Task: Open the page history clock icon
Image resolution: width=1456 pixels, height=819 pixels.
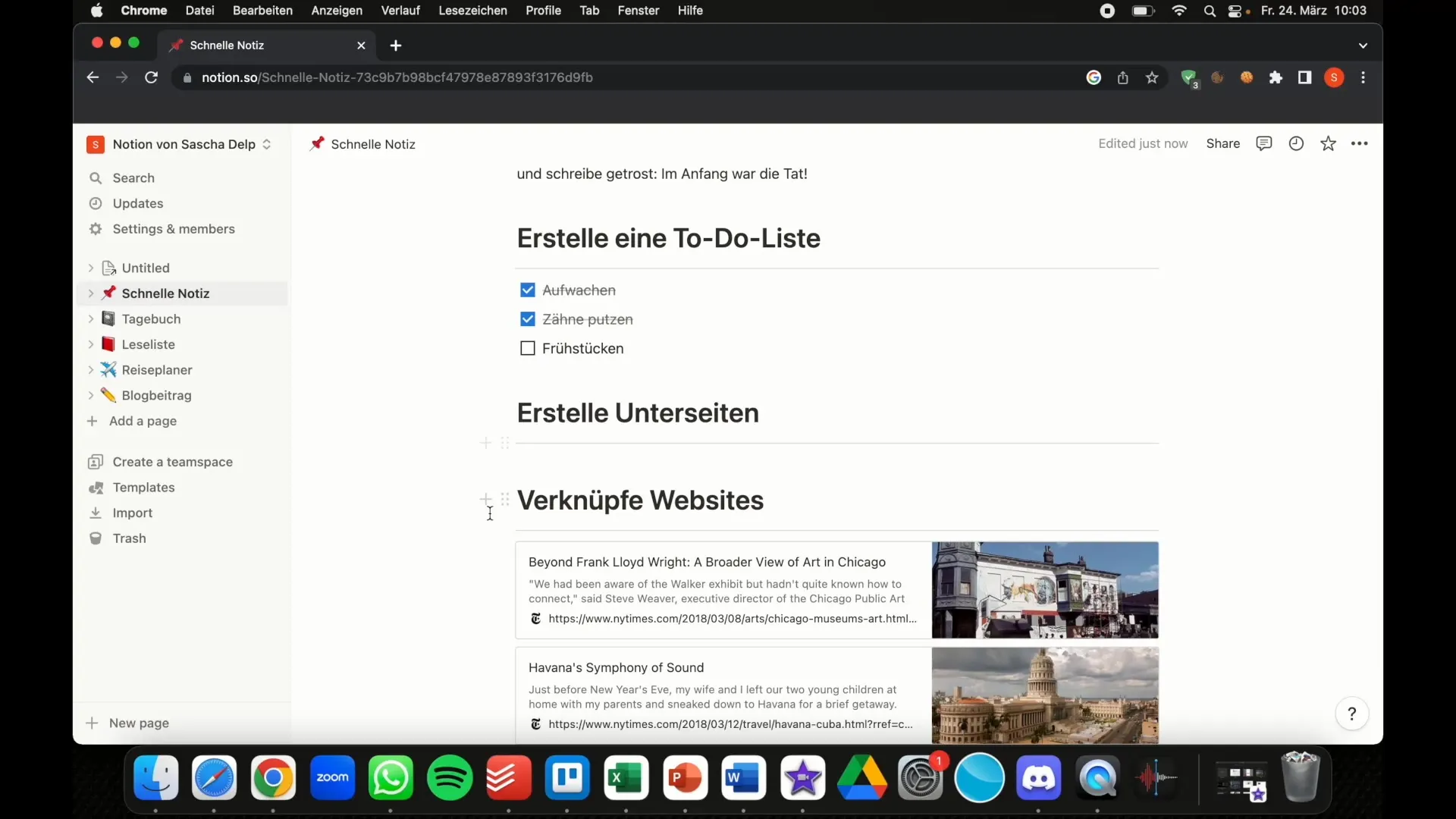Action: (x=1296, y=144)
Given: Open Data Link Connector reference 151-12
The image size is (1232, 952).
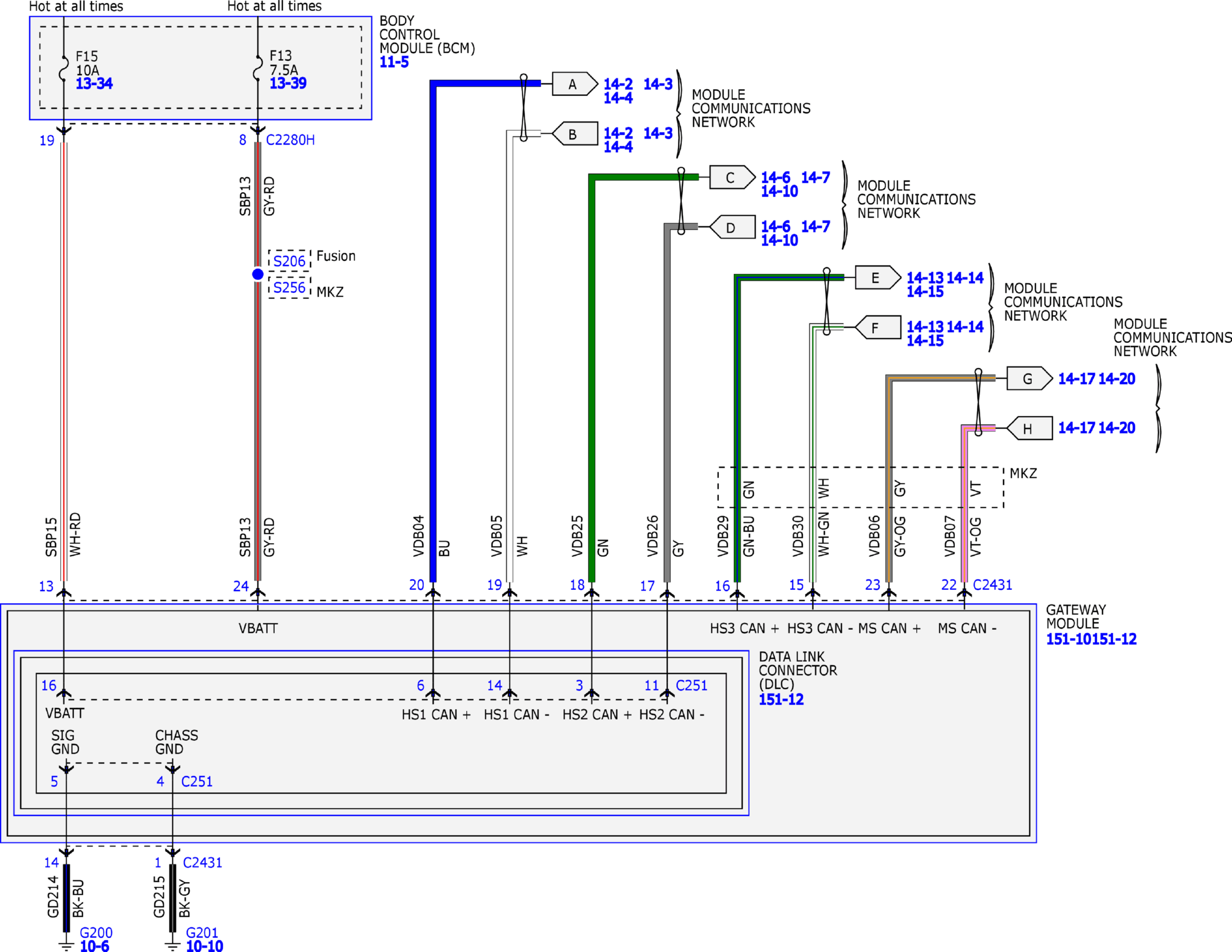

───

| Task to complete |
Search the listing above for "Open" and copy every line that holds it.

| Your response |
Task: Open the page history clock icon
Given: Open Data Link Connector reference 151-12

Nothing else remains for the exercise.